When replicate individuals are used to study behavioral development, they allow researchers to estimate how the behavior of each individual would have differed if that individual had been exposed to different experiences earlier in life. To this end, individuals with the same age and genotype are randomly assigned to different treatments. Then the individuals in each treatment are exposed to a different set of stimuli, experiential factors or environmental conditions for a specified period of time. Finally, the behavior of all of the subjects is measured using standard assays at the same age later in life.

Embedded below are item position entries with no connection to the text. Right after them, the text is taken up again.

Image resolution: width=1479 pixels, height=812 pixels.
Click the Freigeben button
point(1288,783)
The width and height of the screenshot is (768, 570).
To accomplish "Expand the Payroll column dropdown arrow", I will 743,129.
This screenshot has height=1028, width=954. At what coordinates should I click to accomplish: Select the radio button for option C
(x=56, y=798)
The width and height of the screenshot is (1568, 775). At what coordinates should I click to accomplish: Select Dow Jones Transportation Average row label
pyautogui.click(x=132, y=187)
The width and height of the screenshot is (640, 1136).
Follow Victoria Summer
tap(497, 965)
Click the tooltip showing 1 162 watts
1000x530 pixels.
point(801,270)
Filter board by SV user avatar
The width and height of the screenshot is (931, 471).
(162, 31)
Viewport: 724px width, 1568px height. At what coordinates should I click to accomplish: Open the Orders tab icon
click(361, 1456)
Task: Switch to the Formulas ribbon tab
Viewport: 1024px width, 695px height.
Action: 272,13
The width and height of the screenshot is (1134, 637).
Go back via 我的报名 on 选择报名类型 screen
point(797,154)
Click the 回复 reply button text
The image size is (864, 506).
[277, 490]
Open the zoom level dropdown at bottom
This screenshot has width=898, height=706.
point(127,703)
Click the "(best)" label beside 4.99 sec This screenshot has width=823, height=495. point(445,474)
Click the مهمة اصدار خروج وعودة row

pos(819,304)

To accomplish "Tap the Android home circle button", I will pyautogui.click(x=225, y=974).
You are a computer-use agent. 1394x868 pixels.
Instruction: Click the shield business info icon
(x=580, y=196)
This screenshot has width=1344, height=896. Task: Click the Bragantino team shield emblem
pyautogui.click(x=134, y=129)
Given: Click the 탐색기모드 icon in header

Replicate individual designs have, of course, been widely used to study genotypic differences in the developmental plasticity of morphological and life history traits (e.g., Auld et al., 2010). However, they can also be used to describe differences among genotypes in the developmental plasticity of behavior. For instance, researchers have used replicate individual designs to document differences among isolines of Drosophila melanogaster in the effects of the larval rearing medium on adult responses to olfactory stimuli (Sambandan et al., 2008), differences among isolines of D. simulans in the effects of rearing temperature on female choosiness and mate preferences (Ingleby et al., 2013), and differences among paternal half-sibs of waxmoths (Achroia grisella) in the effects of density, temperature, and food levels during the larval period on adult male calling song (Zhou et al., 2008).

Model Description

We only briefly summarize the main assumptions of the model here, since details of the model are available elsewhere (Stamps and Krishnan, in press). We assume that at the time of birth or hatching, individuals already possess information about conditions in the external world, information provided to them by their distant ancestors (e.g., via genes, Leimar et al., 2006; Shea, 2007) and by their immediate ancestors (e.g., via inherited epigenetic factors and maternal effects, Uller, 2008; Shea et al., 2011; Keiser and Mondor, 2013; Burton and Metcalfe, 2014). We assume that at birth or hatching, different individuals in the same population begin life with different information from their ancestors, but that after birth or hatching, all individuals have the same personal experiences, which also provide them with information about conditions in the external world. The key assumption of our model is that, within each individual, information from its ancestors and information from a series of personal experiences is combined over ontogeny through Bayesian-like processes to affect behavior. The model focuses on personal experiences (cues) that provide information about the external world but do not directly affect the resources available for growth and development. For instance, it would apply to experiments in which animals were repeatedly exposed to stimuli from predators or conspecifics, but not to experiments in which the “experience” consisted of restricted food rations or infection by pathogens.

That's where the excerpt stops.